For some reason, Mark Zuckerberg conducted an interview with Dr. Anthony Fauci yesterday, and the longtime head of the National Institute of Allergy and Infectious Diseases had a lot of criticisms to share.
“It doesn’t do anything but reflect poorly on them,” Fauci said of the “bizarre” personal attacks he’s received from the White House. They have has included public criticism from Trump, an op-ed in USA Today, and even the distribution of anti-Fauci materials to the media by White House staff.
Fauci also went after the state and local officials who reopened too hastily.
“You have got to do it correctly. You can’t jump over steps, which is very perilous when you think about rebound. The proof of the pudding is, look what has happened. There really is no reason that we are having 40, 50, 60 thousand, other than we are not doing something correctly.”
The haste of local officials to reassure the public and reopen the economy is one of the factors that has fueled opposition to mask-wearing. Another is Facebook’s role in spreading misinformation, which Fauci did not bring up with Zuckerberg.
Live with Dr. Fauci, the nation's top infectious disease expert, discussing how to slow the spread of Covid.

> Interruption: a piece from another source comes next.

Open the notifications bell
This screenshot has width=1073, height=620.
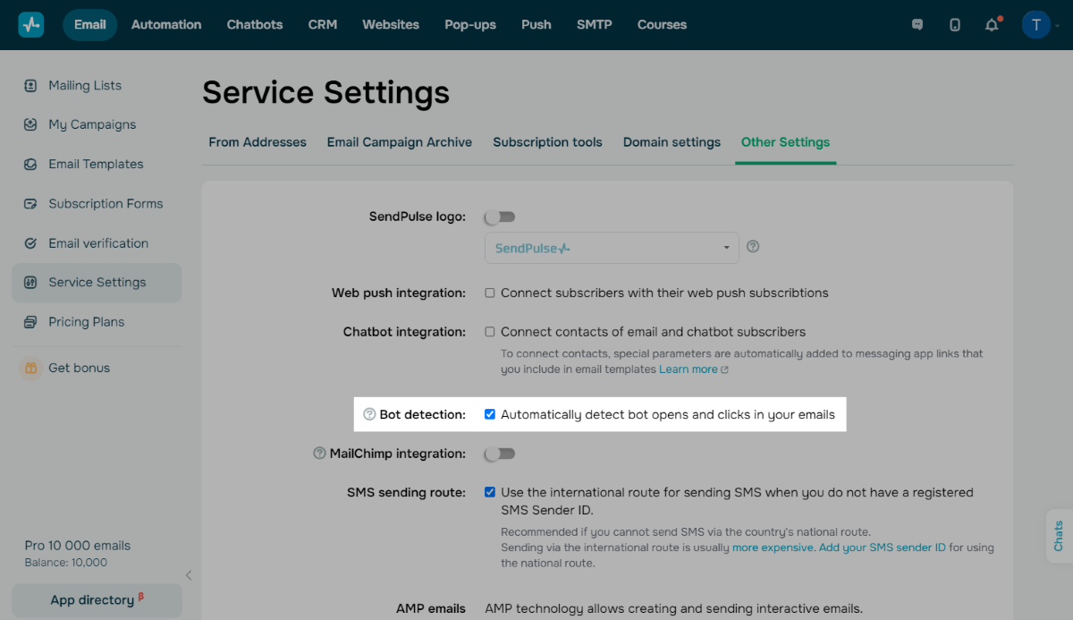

Posted by Mark Zuckerberg on Thursday, July 16, 2020
Fauci directly addressed some of these conspiracies: “There has not been any indication that putting a mask on, and wearing a mask for a considerable period of time, has any deleterious effects on oxygen exchange.”
Fauci also reminded us that nobody’s perfect, as he stumbled a bit when he turned his fire onto young people.
“You have to have responsibility for yourself, but also a societal responsibility that your getting infected is not just you in a vacuum. You’re propagating the pandemic.”
That’s true of young people, but the nature of a societal responsibility is that everyone in society has one. Young people crowding into bars is unquestionably bad, but so are older people staging anti-mask protests and packing themselves into churches on Sunday. The decision to single out one group while ignoring the similar failures of the other group is bizarre and likely ineffective, as it’s not like older people shaming younger people has ever been an effective means of persuasion.
It also doesn’t take into account that decisions made by (generally older) politicians to reopen too soon and not provide a meaningful social safety net have forced (generally younger) service workers back into the workplace, where they’re more at risk of contracting and spreading the coronavirus.
Fauci actually implicitly made this point elsewhere in the conversation: “We should be looking at public health measures as a vehicle, or a gateway, to opening the country, not as the obstacle in the way, but the gateway.”
The public health measures he’s talking are systemic, not individual. They include closing down the bars where young people have been congregating and the workplaces they’ve been forced to return to, measures that would have a far greater effect on slowing the spread of COVID-19 than any public shaming of individual behavior possibly could.